> Objective
Lay out the lines from the one containing "You are a computer-use" through the end of the records as a JSON list of strings, one string per line, with blank lines and pictures left out.
-------- Provided material
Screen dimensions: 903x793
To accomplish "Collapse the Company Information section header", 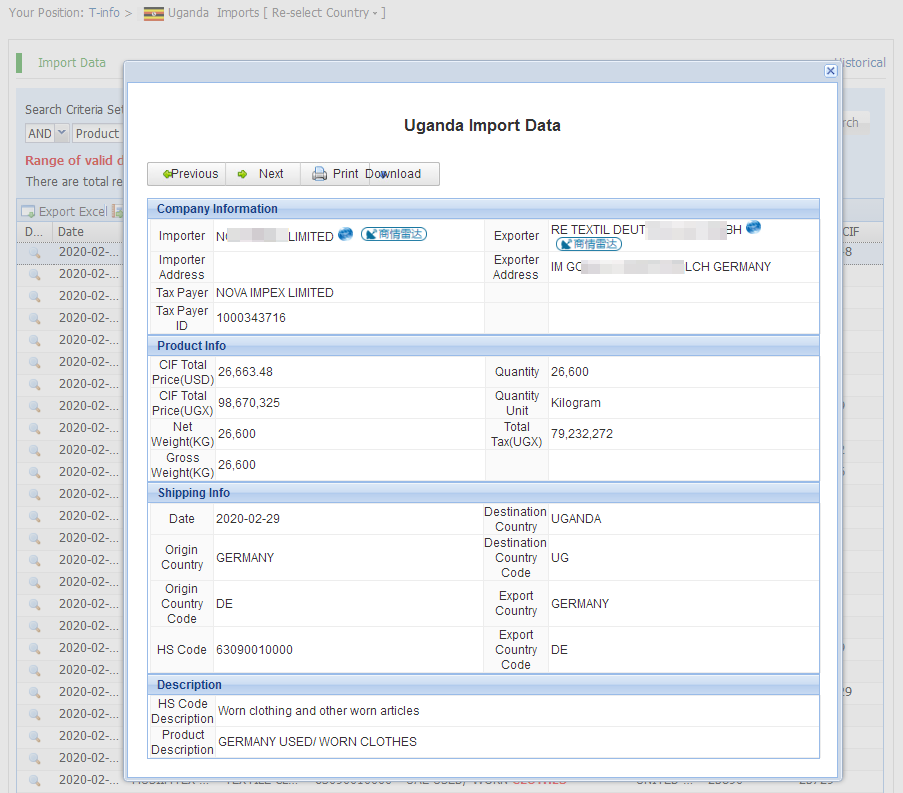I will click(x=217, y=209).
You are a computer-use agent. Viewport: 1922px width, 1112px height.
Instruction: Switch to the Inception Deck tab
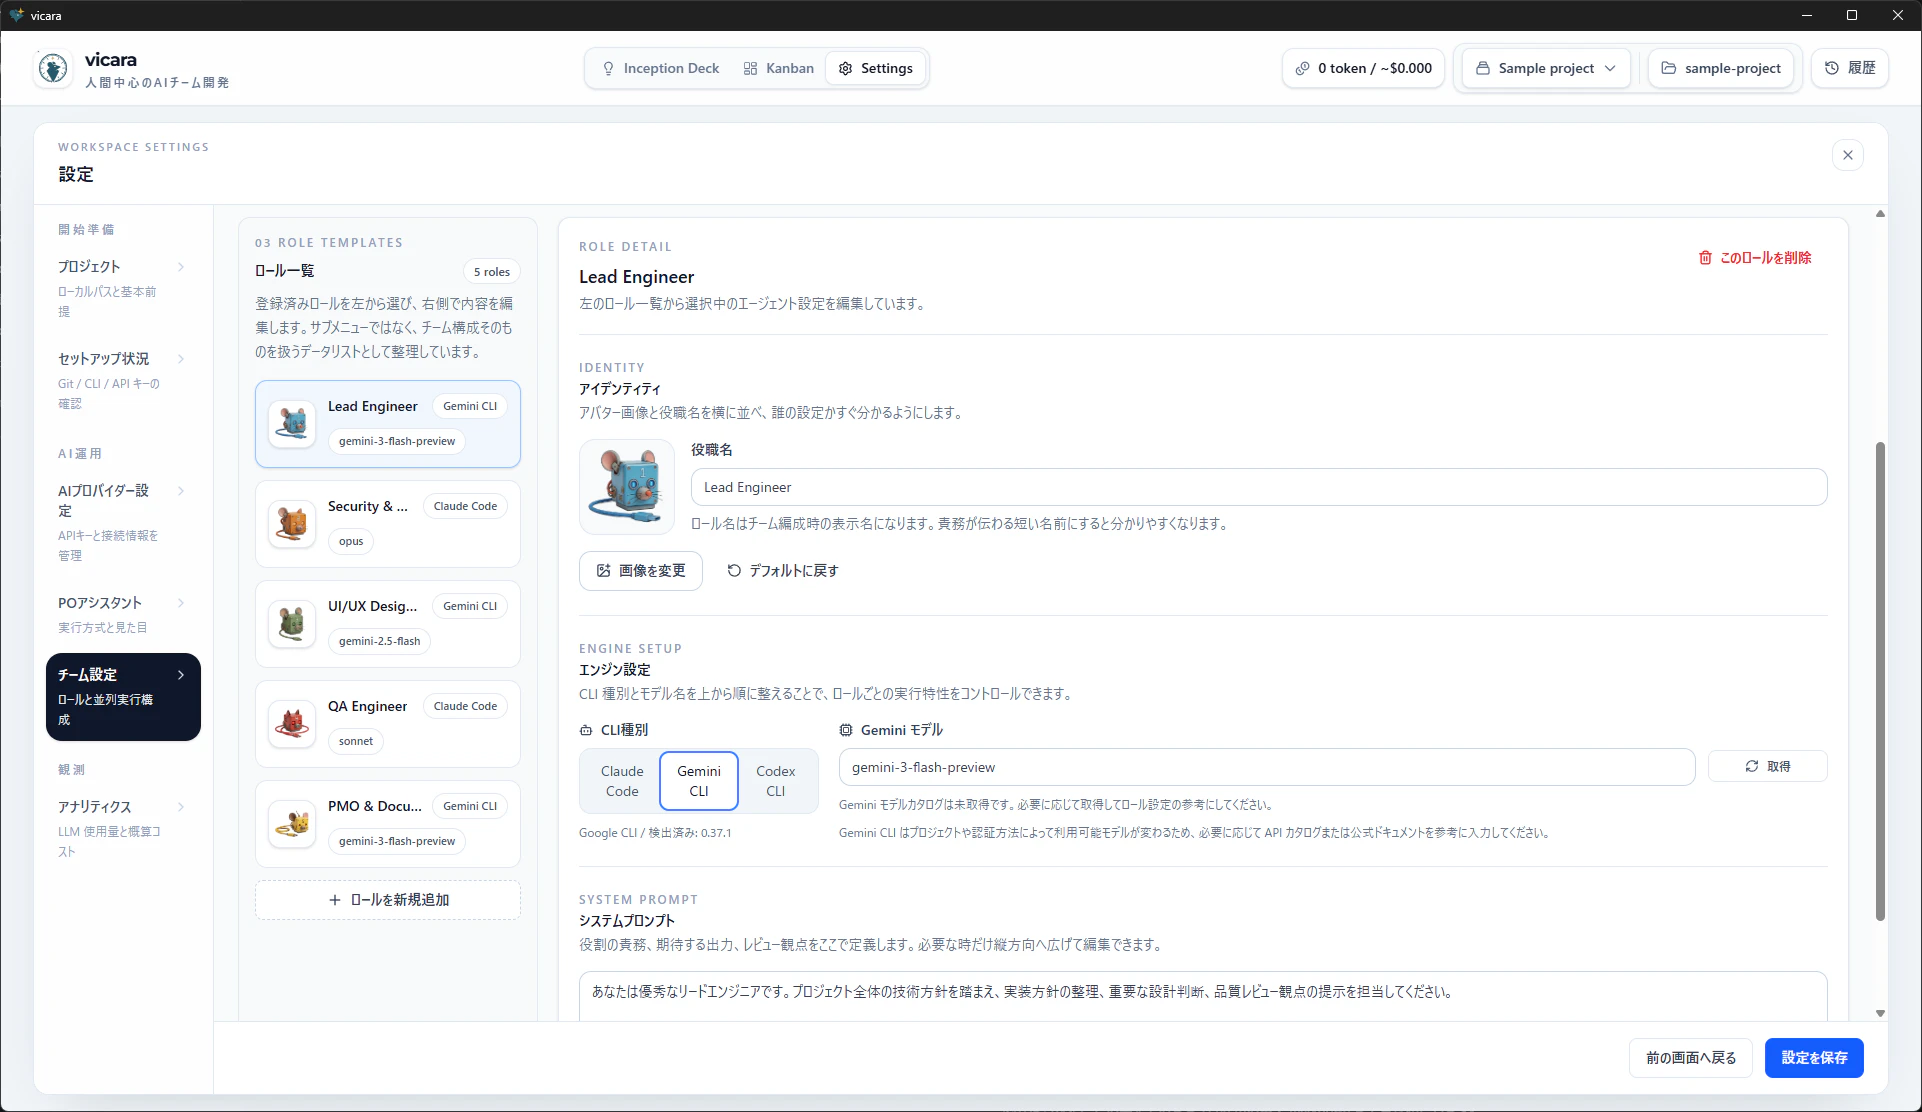(x=661, y=68)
----------------
> Solution
[
  "You are a computer-use agent. Viewport: 1922px width, 1112px height.",
  "Instruction: Switch to the Inception Deck tab",
  "(x=661, y=68)"
]